Short problem 1 -
For the text below on Zeroconf names for Linux, say whether each statement agrees with it, answering yes or no and quoting the words of the text that decide it. (a) Setting up the names on Linux proved easier than the writer expected. (b) The Bonjour source code can be obtained without an Apple id. (c) The server setup is moving from MacOS X to FreeBSD/Solaris.
Short problem 2 -
Extend the text below on installing Bonjour for Zeroconf names on Linux, picking up after its final sentence.

One of the small advantages of running MacOS X is the ability to refer to machines that aren’t represented in (a static) DNS and have dynamic IP address by a simple name. Now that we are moving away from a FreeBSD/Solaris server setup to a MacOS X one, there is still some advantage to using cheap disposable Linux servers. So how about Zeroconf names for Linux?

It turns out to be easier than I feared. I was expecting the usual Linux mess of inconsistent standard support with the resulting incomprehensible configuration script, but the Apple team have done a great job.

If you want to install Bonjour on your Linux (or BSD) server, read on.

Apple’s Bonjour developer page links to the source code for the latest stable version, or you can grab a copy from CVS. Either way, you will need an Apple id and to sign their license agreement.

Available data -

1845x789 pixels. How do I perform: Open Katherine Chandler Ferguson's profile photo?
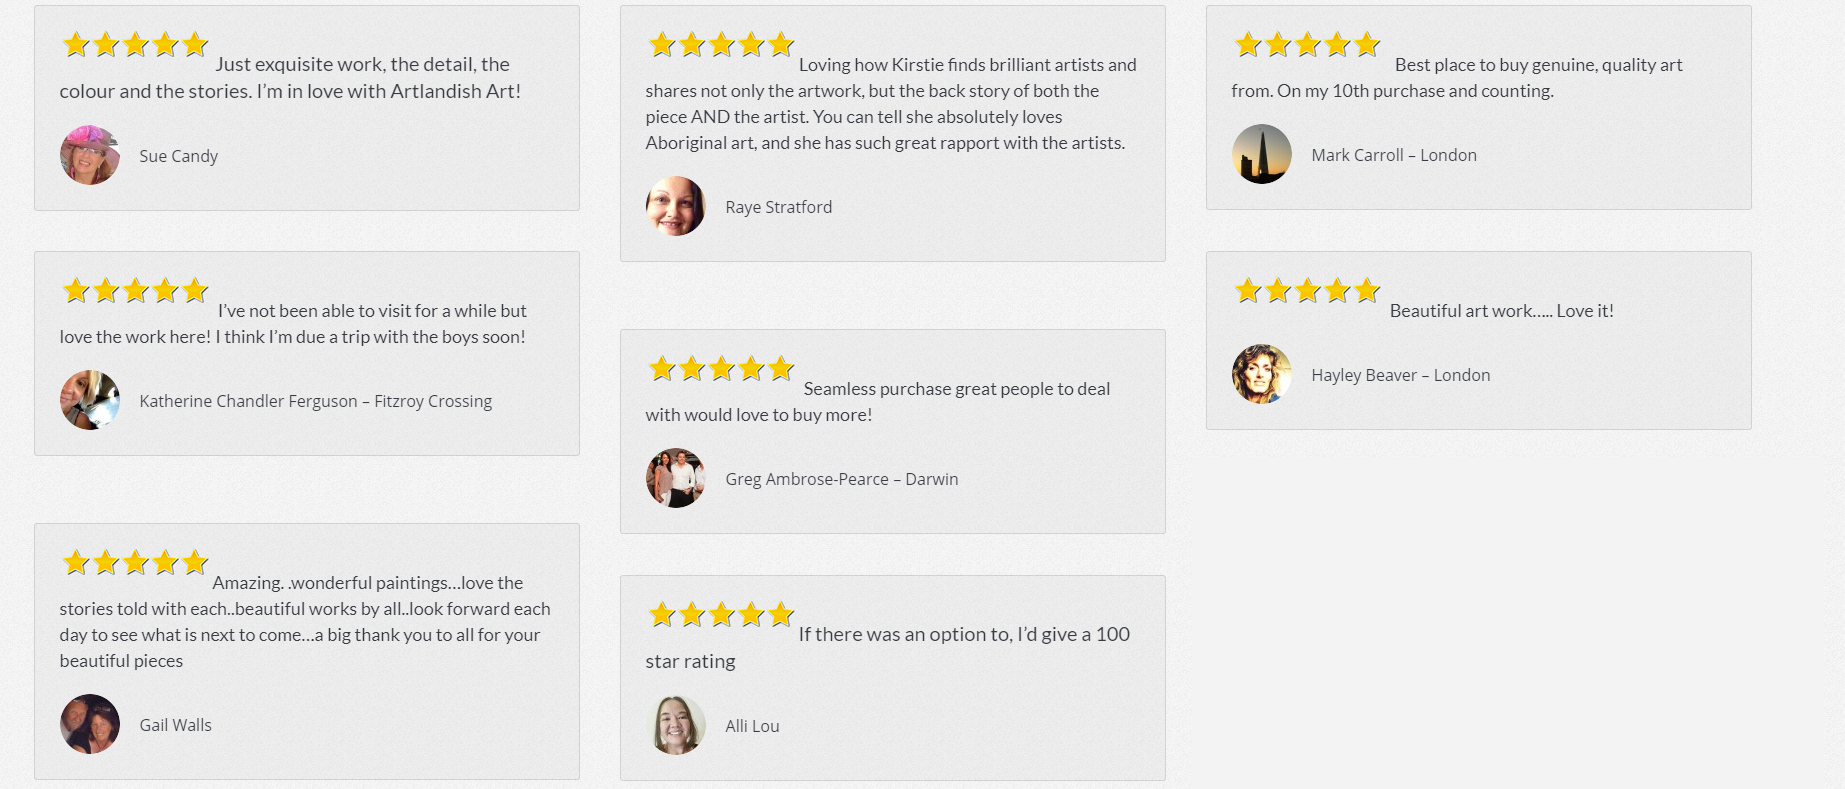coord(90,400)
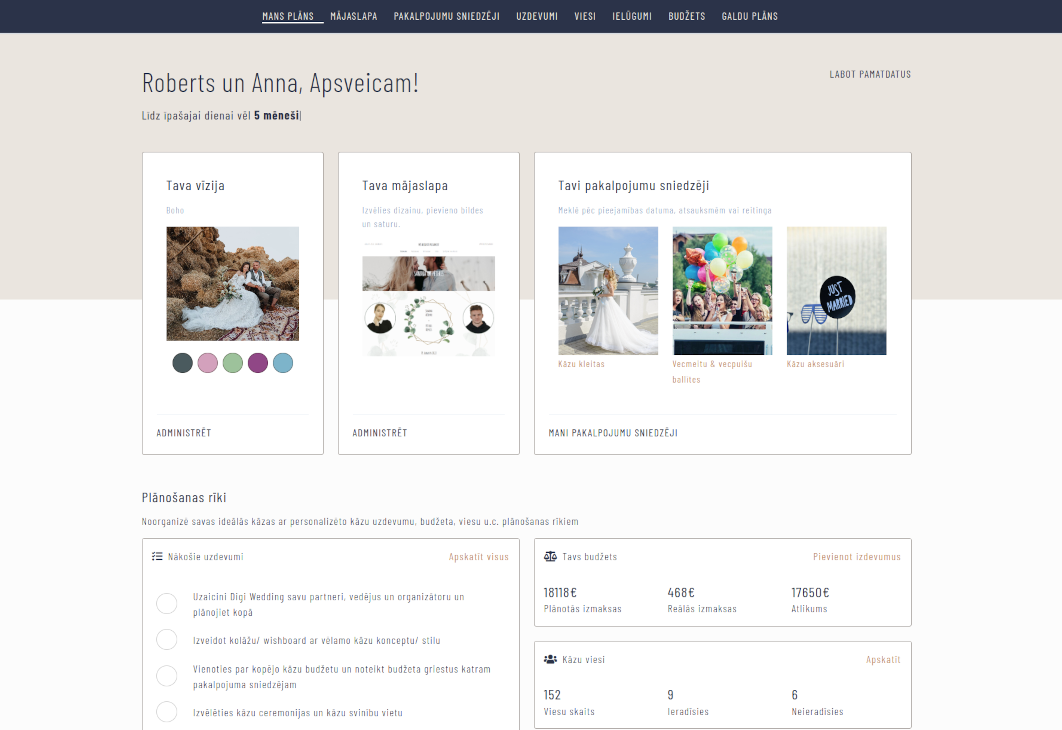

Final result 1 -
(a) Yes: "It turns out to be easier than I feared."
(b) No: "Either way, you will need an Apple id and to sign their license agreement."
(c) No: "we are moving away from a FreeBSD/Solaris server setup to a MacOS X one"

Final result 2 -
I downloaded to my PowerBook, and used scp to copy the tarball over to my Asterix (Linux) server. Open the tarball, and cd into the Posix directory (cd mDNSResponder-107.1/mDNSPosix).

make os=linux
make os=linux install

End of story. Reboot to make it active, although you could start it without rebooting (I like to confirm that the boot process still works correctly when adding a service). There are a couple of man pages: libnss_mdns, nss_mdns.conf, but there is nothing that you need to configure if all you want is the hostname support.

Going any deeper into zeroconf means that you need to add some support code into your apps, so refer to the documentation pages for that.